>>>

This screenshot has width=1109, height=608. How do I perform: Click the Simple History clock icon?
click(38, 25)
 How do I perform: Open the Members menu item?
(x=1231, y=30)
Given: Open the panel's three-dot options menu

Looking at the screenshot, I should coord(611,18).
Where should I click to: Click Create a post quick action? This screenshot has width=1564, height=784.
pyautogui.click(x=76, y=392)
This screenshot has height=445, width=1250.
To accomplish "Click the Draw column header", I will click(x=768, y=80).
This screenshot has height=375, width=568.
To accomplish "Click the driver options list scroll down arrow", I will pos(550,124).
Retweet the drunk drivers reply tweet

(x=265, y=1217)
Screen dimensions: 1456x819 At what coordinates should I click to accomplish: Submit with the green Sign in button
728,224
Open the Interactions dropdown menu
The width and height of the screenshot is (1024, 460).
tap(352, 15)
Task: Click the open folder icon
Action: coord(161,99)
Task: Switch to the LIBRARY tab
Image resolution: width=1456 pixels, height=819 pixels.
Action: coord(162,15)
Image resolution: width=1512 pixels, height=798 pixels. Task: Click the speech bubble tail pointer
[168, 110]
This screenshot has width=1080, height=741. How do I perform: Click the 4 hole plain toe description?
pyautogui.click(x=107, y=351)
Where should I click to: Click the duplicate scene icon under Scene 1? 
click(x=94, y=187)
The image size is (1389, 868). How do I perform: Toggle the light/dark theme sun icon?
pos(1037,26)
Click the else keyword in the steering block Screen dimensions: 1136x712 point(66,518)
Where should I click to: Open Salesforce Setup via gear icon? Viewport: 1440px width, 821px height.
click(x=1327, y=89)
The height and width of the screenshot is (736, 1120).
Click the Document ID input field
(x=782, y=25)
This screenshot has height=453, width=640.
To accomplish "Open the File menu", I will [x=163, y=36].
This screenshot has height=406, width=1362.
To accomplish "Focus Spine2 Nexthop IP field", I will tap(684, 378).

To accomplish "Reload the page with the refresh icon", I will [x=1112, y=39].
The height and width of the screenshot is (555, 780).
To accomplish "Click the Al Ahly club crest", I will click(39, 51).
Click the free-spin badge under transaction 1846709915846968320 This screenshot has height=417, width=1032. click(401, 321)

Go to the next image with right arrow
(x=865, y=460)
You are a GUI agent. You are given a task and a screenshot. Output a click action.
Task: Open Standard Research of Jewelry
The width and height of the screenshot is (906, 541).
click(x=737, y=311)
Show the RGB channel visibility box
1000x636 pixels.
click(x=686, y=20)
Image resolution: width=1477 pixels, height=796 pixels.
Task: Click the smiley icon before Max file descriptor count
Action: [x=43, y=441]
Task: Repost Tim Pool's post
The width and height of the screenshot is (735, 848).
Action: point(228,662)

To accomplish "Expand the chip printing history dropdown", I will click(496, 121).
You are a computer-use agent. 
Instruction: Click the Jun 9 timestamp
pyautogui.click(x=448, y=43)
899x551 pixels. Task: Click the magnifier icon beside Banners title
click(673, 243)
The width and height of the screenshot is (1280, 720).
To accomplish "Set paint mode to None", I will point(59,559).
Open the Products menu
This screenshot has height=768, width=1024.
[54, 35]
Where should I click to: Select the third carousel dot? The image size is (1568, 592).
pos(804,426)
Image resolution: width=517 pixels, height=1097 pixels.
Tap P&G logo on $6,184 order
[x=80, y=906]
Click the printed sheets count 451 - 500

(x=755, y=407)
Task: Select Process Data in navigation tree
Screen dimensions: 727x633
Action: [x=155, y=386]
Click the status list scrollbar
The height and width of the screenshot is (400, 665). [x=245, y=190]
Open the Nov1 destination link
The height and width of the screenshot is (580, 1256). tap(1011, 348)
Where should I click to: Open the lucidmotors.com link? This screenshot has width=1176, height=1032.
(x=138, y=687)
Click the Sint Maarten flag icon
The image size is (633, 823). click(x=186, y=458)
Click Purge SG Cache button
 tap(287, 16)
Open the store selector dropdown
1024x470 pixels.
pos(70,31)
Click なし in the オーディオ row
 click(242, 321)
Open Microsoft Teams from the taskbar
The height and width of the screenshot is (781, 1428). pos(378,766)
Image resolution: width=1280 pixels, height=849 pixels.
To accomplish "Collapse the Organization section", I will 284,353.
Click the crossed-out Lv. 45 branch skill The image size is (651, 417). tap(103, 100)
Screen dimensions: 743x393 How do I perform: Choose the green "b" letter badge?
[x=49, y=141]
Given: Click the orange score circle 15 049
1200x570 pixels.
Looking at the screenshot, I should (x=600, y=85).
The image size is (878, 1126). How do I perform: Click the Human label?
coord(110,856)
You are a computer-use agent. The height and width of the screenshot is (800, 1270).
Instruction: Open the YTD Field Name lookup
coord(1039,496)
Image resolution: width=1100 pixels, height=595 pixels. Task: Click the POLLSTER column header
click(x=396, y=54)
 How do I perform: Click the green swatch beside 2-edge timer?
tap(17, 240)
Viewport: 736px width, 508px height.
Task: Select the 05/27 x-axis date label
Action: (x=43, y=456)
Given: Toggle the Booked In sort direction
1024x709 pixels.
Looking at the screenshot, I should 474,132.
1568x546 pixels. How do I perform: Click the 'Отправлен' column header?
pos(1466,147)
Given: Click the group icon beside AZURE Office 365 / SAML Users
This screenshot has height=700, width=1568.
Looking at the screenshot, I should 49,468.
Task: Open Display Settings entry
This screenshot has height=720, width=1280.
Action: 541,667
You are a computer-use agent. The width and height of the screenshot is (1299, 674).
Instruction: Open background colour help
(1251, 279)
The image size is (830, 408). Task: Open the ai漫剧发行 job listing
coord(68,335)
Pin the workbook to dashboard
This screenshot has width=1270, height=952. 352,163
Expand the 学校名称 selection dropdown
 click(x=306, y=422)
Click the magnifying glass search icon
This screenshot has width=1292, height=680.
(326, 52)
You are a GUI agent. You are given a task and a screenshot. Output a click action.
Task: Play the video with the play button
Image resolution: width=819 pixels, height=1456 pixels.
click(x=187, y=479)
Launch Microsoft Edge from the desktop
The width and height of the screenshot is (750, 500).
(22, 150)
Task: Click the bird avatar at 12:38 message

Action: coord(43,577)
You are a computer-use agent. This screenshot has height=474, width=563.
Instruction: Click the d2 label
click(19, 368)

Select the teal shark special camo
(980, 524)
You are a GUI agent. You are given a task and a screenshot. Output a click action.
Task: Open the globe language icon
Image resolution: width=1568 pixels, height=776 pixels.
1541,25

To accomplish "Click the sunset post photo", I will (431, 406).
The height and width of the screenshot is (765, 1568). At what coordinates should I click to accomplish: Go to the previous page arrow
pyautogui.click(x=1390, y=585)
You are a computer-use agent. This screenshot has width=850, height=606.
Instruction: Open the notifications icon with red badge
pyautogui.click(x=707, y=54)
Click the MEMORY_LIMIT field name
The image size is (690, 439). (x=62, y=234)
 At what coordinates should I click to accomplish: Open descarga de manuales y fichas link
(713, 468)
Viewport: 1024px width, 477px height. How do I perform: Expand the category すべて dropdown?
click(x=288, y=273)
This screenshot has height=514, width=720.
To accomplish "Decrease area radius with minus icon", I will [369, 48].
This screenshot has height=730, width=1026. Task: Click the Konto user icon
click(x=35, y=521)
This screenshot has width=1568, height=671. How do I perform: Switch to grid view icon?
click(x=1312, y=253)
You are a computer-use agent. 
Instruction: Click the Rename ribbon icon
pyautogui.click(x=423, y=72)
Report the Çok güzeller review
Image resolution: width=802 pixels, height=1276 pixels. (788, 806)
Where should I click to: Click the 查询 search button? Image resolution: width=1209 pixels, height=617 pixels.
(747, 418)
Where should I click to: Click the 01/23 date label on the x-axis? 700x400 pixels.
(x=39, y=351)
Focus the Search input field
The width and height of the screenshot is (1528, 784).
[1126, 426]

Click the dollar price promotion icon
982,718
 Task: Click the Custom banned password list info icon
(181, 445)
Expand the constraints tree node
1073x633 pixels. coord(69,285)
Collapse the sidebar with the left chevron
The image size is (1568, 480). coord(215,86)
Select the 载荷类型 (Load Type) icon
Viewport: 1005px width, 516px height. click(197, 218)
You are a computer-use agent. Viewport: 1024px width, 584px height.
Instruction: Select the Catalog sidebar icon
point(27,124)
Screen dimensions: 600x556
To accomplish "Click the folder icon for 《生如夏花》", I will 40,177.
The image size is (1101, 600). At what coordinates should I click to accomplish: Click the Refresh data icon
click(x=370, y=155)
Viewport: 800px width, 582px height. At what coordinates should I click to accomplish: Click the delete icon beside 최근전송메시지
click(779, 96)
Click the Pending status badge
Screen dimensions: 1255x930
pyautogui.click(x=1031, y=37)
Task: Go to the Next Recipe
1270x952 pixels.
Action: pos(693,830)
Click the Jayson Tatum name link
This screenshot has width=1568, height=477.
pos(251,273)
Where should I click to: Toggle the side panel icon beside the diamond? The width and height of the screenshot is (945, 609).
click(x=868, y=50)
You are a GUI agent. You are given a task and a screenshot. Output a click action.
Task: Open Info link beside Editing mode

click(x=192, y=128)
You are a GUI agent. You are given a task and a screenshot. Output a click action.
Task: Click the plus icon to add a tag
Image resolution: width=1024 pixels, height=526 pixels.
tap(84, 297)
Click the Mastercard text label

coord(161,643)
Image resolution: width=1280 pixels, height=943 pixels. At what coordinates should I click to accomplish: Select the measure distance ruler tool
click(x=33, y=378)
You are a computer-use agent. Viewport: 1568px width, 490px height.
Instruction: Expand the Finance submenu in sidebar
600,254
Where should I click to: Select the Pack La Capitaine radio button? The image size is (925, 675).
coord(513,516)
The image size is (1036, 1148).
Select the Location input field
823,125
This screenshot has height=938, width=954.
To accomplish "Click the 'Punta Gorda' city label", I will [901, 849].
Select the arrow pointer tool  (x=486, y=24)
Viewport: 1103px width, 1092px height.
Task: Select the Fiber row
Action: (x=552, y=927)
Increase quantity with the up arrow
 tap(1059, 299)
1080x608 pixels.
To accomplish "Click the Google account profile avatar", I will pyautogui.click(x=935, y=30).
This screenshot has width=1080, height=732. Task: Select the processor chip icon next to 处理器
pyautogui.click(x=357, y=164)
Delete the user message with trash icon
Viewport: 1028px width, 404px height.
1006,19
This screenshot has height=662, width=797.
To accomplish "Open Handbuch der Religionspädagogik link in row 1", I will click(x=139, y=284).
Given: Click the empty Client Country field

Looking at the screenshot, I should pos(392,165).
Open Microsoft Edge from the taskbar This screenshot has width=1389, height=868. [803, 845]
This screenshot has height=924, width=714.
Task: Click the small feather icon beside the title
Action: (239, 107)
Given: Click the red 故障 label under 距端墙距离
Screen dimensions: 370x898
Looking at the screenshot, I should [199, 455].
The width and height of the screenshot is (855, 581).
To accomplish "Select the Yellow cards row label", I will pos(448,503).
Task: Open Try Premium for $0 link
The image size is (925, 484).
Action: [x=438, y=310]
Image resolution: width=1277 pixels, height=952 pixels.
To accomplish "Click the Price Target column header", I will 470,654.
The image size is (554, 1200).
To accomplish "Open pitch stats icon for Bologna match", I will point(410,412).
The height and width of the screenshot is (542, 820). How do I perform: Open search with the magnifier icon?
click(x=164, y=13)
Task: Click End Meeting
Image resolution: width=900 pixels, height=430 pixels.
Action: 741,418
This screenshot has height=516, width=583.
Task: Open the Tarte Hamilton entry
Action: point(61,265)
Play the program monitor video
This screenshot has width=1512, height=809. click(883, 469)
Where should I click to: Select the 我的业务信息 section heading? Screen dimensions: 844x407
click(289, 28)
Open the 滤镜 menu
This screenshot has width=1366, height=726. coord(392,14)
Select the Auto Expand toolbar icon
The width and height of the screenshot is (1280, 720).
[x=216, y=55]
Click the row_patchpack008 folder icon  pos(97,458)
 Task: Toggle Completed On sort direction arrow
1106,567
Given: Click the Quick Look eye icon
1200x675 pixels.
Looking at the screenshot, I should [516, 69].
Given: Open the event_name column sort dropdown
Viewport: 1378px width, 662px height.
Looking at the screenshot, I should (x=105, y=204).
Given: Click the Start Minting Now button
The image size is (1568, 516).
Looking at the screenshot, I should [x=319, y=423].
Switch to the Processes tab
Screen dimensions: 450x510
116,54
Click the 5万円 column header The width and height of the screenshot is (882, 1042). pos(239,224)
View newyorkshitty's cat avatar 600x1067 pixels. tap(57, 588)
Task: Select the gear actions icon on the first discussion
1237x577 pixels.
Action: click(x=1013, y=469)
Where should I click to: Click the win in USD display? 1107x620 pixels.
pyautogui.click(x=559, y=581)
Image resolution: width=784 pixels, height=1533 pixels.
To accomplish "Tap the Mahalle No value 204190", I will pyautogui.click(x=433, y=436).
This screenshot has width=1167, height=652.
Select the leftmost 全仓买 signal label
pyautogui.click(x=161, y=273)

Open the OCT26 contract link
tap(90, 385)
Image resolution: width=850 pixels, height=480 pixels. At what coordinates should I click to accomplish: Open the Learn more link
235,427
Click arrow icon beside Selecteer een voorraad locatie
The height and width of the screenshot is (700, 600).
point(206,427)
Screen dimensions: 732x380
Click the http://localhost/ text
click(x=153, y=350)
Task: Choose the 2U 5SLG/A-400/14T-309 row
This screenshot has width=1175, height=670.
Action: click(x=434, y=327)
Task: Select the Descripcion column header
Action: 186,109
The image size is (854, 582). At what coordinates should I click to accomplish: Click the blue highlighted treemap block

<<<

Going down the listing above, begin printing at the line with "Select the Location input field" and finish with the line with "The image size is (554, 1200).", exactly as they appear.

Reply to the task
Select the Location input field
823,125
This screenshot has height=938, width=954.
To accomplish "Click the 'Punta Gorda' city label", I will [901, 849].
Select the arrow pointer tool  (x=486, y=24)
Viewport: 1103px width, 1092px height.
Task: Select the Fiber row
Action: (x=552, y=927)
Increase quantity with the up arrow
 tap(1059, 299)
1080x608 pixels.
To accomplish "Click the Google account profile avatar", I will pyautogui.click(x=935, y=30).
This screenshot has width=1080, height=732. Task: Select the processor chip icon next to 处理器
pyautogui.click(x=357, y=164)
Delete the user message with trash icon
Viewport: 1028px width, 404px height.
1006,19
This screenshot has height=662, width=797.
To accomplish "Open Handbuch der Religionspädagogik link in row 1", I will click(x=139, y=284).
Given: Click the empty Client Country field

Looking at the screenshot, I should pos(392,165).
Open Microsoft Edge from the taskbar This screenshot has width=1389, height=868. [803, 845]
This screenshot has height=924, width=714.
Task: Click the small feather icon beside the title
Action: (239, 107)
Given: Click the red 故障 label under 距端墙距离
Screen dimensions: 370x898
Looking at the screenshot, I should [199, 455].
The width and height of the screenshot is (855, 581).
To accomplish "Select the Yellow cards row label", I will pos(448,503).
Task: Open Try Premium for $0 link
The image size is (925, 484).
Action: [x=438, y=310]
Image resolution: width=1277 pixels, height=952 pixels.
To accomplish "Click the Price Target column header", I will 470,654.
The image size is (554, 1200).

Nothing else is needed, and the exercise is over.